Snowhoe Running in Winter Wonderland

Some of the week day runs will be replaced by cross country skiing or snowshoe running.  Gatineau Park is full of incredible trails and cross training in another sport will keep the mind and body fresh.  Not to mention that embracing winter is the only way to get through it without the winter blues.

Weekend runs will start to build this month to approximately two hours each on Saturday and Sunday.  While training plans often give detailed information about distances and pace for each workout, Ottawa winters are no time for such precision.  Icy paths, slippery roads, deep snow as well as being dressed like the Michelin man and displaying equal grace of movement do not make for fast running times!  Time on my feet and perceived effort is all I count in those conditions where distances and pace become arbitrary when we take two steps forward and slide one step back.

Yoga will remain a regular part of my workout routine, as the strength I gain from it and the stretching help keep me injury free.  Not to mention that it is great fun, as you can read in Limbering up with Yogi B.

Hill training builds strength, too!

Towards the end of the month, once my body has had a chance to adapt to being on a regular schedule again, I’ll start introducing a bit of strength training after one run per week.  This will consist of lunges, single-leg jumps, squats, as well as some core strengthening.  Throughout February, I will gradually increase my weekend long runs while continuing my strength training.  Skiing will also remain part of the program, including an annual cross-country ski weekend in Papineau Labelle in the beautiful Laurentians, where we ski from cabin to cabin along back country trails.

At the end of February, it will be time to take stock and to build the training plan for the next two months.

But how will all this training in the snow and cold temperatures get me prepared for running in high heat and extreme humidity in The Gambia this summer?  Winter training will not get my body ready for the physical challenges I’ll face during The Gambia’s rainy season, but it will sure help get me mentally prepared.  Stepping out the door to go for a two hour run on a day when the temperature is minus 20 degrees Celsius with the wind chill will toughen anybody up.  Learning to cope with extreme conditions during our winter will help me to the same during the heat in The Gambia, where the physical adaptation will take place each day I run.

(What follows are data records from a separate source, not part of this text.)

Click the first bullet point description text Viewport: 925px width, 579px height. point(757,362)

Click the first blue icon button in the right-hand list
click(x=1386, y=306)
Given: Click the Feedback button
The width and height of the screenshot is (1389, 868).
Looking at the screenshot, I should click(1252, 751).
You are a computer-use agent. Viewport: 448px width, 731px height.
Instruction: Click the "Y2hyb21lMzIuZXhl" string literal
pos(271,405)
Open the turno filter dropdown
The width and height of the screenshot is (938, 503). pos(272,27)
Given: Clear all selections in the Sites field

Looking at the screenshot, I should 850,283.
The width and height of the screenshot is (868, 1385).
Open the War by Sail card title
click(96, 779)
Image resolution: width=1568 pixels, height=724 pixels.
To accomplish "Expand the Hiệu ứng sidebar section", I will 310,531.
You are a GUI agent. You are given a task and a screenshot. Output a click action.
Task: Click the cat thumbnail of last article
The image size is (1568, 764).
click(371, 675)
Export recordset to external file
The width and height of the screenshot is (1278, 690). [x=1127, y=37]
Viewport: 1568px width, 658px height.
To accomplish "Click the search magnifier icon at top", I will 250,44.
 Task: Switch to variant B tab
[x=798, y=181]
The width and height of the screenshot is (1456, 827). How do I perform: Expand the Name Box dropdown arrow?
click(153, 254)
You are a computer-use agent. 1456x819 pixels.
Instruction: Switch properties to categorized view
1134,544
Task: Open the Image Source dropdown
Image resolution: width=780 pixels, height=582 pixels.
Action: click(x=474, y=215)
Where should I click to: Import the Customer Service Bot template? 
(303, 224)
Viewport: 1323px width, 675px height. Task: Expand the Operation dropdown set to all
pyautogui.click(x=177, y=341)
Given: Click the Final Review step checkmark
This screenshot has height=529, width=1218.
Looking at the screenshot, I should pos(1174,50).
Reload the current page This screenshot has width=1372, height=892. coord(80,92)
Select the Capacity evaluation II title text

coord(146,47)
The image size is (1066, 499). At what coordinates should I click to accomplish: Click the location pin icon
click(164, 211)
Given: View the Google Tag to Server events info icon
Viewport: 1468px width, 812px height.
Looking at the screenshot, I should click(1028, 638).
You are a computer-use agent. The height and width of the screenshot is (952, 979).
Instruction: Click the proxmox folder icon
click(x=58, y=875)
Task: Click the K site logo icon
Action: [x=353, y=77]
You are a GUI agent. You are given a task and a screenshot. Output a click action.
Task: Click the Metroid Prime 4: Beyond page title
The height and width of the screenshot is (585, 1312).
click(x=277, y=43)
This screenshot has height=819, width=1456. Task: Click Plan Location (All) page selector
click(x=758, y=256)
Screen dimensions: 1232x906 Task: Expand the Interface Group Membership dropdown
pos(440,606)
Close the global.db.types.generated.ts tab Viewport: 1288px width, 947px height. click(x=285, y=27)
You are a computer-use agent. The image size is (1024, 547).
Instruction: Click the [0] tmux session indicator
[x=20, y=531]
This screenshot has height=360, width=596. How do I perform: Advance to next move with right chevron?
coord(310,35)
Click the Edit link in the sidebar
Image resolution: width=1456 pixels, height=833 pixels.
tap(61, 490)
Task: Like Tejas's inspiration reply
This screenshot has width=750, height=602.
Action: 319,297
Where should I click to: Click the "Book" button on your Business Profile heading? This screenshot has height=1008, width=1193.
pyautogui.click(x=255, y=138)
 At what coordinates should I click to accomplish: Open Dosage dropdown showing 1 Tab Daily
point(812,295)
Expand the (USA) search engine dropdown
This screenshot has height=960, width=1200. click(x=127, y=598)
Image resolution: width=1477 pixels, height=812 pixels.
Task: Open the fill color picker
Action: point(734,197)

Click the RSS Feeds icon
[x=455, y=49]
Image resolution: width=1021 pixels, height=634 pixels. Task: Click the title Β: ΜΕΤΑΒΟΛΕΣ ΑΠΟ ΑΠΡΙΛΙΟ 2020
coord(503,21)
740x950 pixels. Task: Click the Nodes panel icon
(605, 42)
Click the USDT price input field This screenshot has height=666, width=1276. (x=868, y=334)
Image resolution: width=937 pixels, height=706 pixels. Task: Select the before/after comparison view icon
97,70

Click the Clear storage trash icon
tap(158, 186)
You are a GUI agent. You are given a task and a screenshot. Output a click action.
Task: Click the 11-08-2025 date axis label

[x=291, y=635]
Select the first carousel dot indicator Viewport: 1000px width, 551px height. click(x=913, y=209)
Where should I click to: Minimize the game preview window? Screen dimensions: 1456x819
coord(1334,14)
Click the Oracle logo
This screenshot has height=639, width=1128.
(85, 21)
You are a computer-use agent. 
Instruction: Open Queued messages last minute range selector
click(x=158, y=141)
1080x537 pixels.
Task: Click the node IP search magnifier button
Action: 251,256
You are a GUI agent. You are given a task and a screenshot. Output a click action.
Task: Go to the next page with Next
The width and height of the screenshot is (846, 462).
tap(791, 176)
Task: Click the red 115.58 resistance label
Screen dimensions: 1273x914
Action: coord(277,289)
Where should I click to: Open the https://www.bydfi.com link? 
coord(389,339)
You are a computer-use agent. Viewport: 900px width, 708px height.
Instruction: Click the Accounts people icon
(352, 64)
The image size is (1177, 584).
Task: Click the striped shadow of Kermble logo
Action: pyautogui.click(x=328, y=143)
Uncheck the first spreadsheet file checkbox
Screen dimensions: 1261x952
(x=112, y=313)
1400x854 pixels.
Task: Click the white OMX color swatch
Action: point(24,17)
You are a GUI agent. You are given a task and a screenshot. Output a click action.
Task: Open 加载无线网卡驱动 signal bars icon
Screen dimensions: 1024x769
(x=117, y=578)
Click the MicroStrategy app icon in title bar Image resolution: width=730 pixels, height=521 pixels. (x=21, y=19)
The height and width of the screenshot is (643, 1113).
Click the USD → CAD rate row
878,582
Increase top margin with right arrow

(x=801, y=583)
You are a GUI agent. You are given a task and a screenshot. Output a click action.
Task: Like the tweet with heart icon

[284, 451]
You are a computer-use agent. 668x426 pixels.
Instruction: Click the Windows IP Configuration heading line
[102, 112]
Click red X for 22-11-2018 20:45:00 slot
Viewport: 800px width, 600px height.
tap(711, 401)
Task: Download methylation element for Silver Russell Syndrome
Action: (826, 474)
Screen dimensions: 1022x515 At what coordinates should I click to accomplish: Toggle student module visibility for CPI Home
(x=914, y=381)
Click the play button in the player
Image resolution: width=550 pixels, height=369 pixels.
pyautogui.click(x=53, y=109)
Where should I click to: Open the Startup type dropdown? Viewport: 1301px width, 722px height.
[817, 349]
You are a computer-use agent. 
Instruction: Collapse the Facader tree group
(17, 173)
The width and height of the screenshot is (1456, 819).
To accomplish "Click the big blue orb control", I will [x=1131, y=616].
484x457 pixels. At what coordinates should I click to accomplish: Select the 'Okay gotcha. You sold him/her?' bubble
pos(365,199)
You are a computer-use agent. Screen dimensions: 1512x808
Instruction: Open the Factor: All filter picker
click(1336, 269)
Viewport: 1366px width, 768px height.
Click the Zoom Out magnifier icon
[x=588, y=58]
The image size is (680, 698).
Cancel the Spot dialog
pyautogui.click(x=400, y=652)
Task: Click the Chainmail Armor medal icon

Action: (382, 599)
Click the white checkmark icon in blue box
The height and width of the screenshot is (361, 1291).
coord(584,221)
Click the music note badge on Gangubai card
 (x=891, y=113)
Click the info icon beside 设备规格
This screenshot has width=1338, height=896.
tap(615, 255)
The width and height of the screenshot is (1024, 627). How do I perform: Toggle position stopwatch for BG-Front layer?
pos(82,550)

For motivation during the cold months, it is also a good idea to have some interim goals and fun events to look forward to.  On my agenda for the spring is the Chocolate Race in Port Dalhousie, Ontario and the Ottawa Race Weekend, where I will run alongside members of Team Love4Gambia who will support my expedition to help kids in The Gambia.

So far the adaptation period is going very well and it feels great to be back on a regular schedule.  I will keep you informed about my progress and about the next phase of my training plan towards the end of February.  Keep active this winter and see you out on the roads and trails!